[Opening Records supplied section]

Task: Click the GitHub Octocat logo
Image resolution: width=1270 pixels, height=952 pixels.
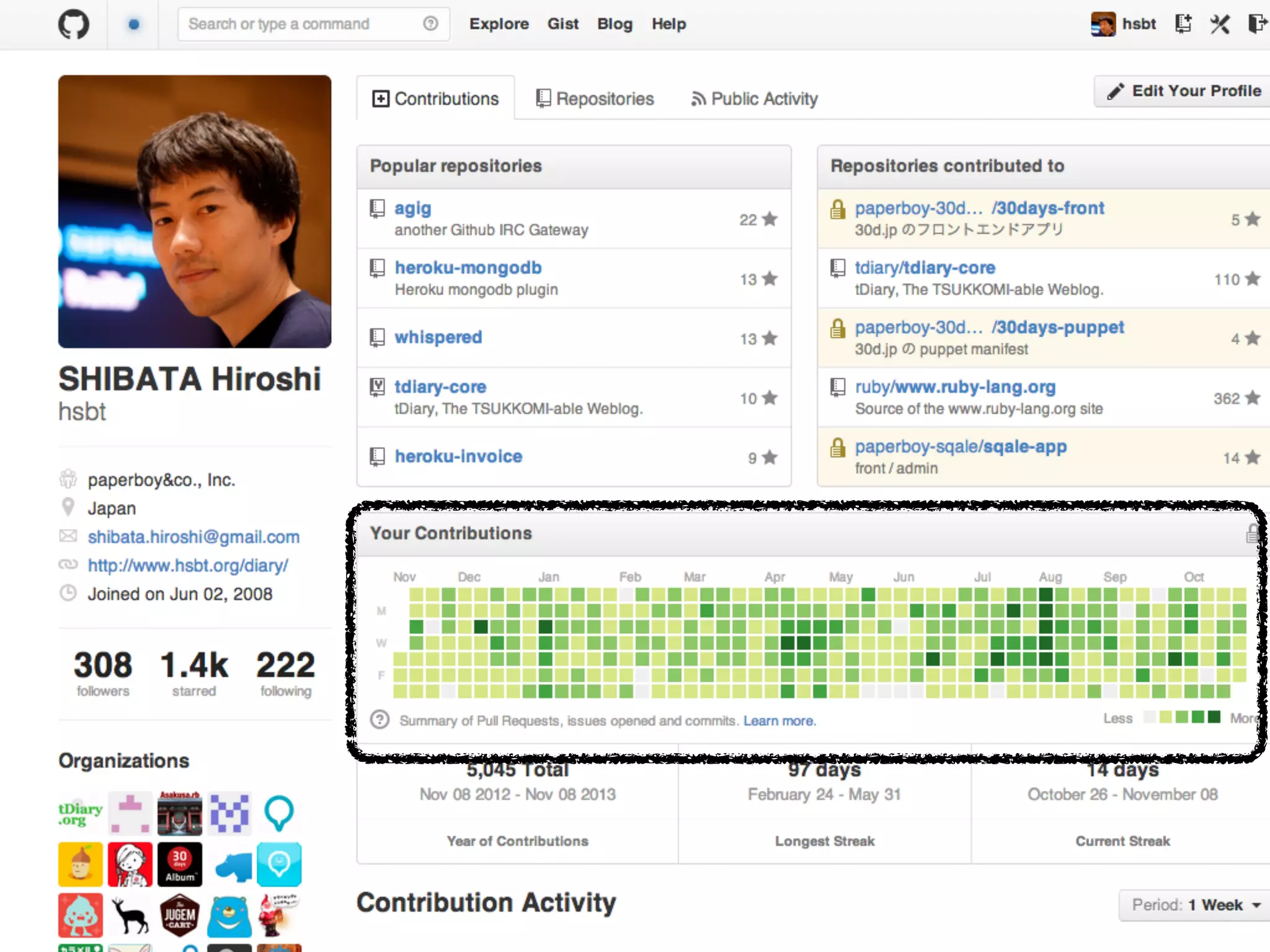Action: [x=73, y=25]
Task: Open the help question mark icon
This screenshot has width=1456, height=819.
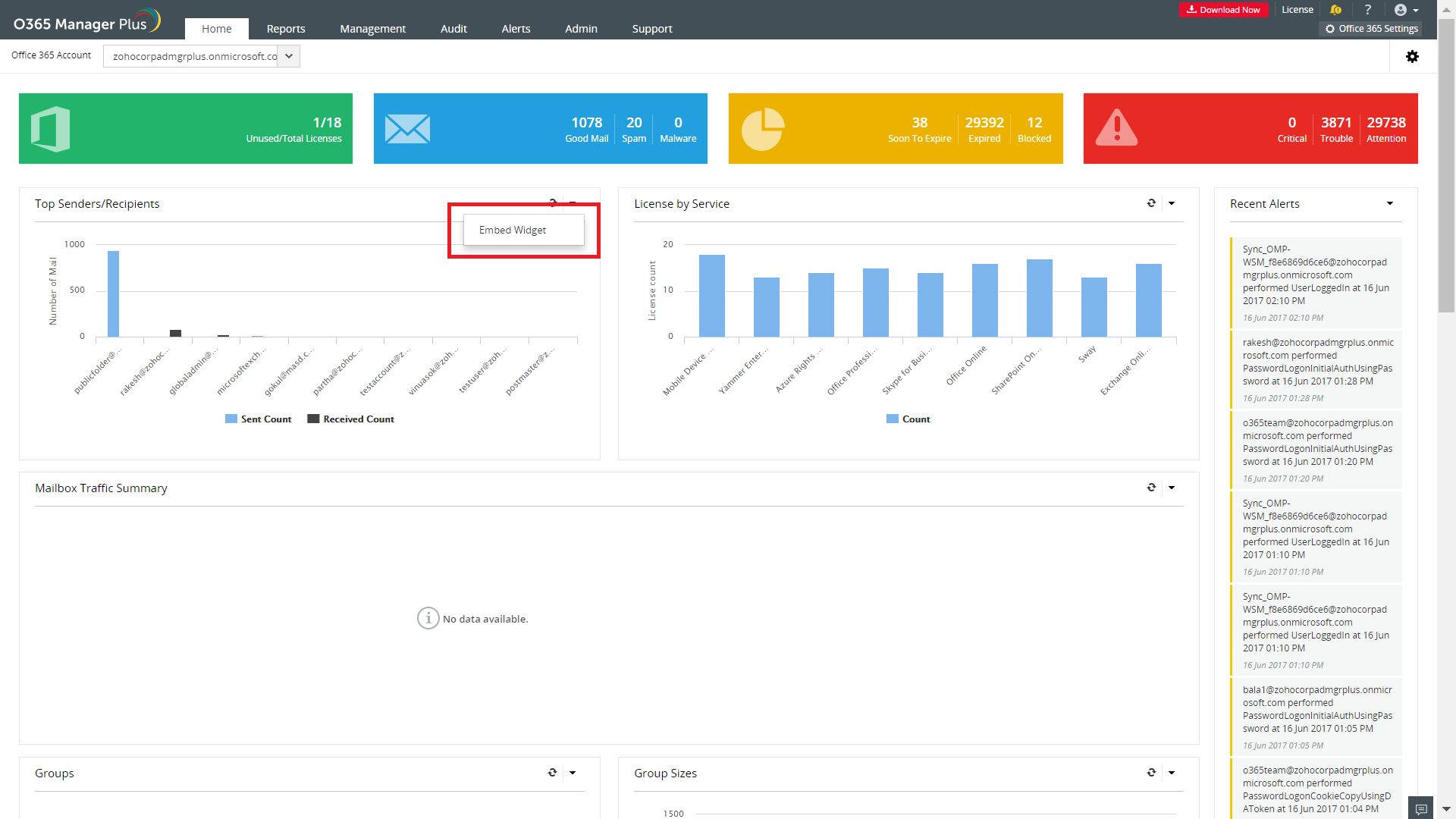Action: pyautogui.click(x=1368, y=10)
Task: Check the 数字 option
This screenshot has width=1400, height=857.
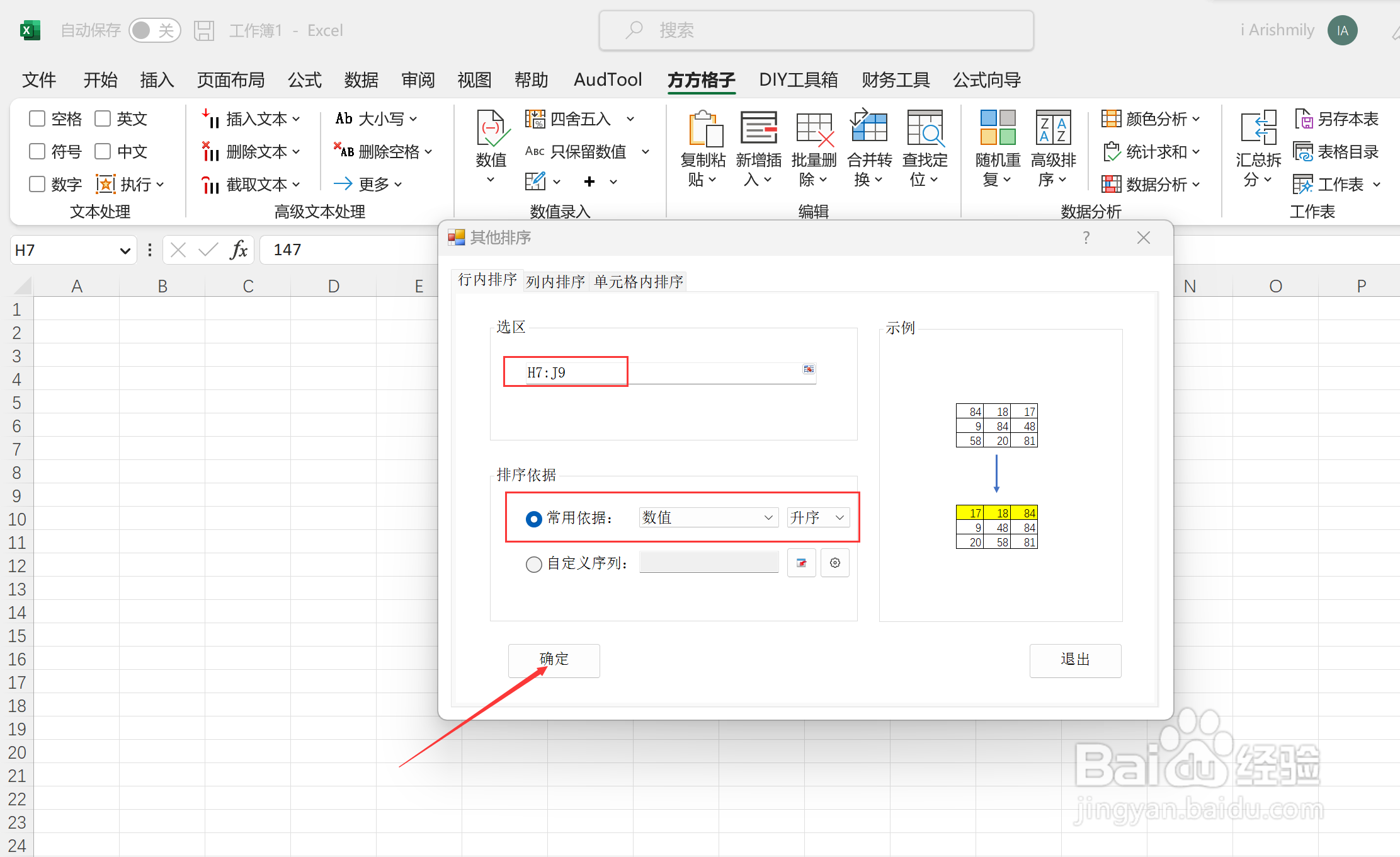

[Closing Records supplied section]

### What the exercise asks:
Repeat exactly the lines above, starting at the one that contains "Task: Check the 数字 option" and stopping at the last line of the entries, and leave out the pictures.

### Result of the task:
Task: Check the 数字 option
This screenshot has width=1400, height=857.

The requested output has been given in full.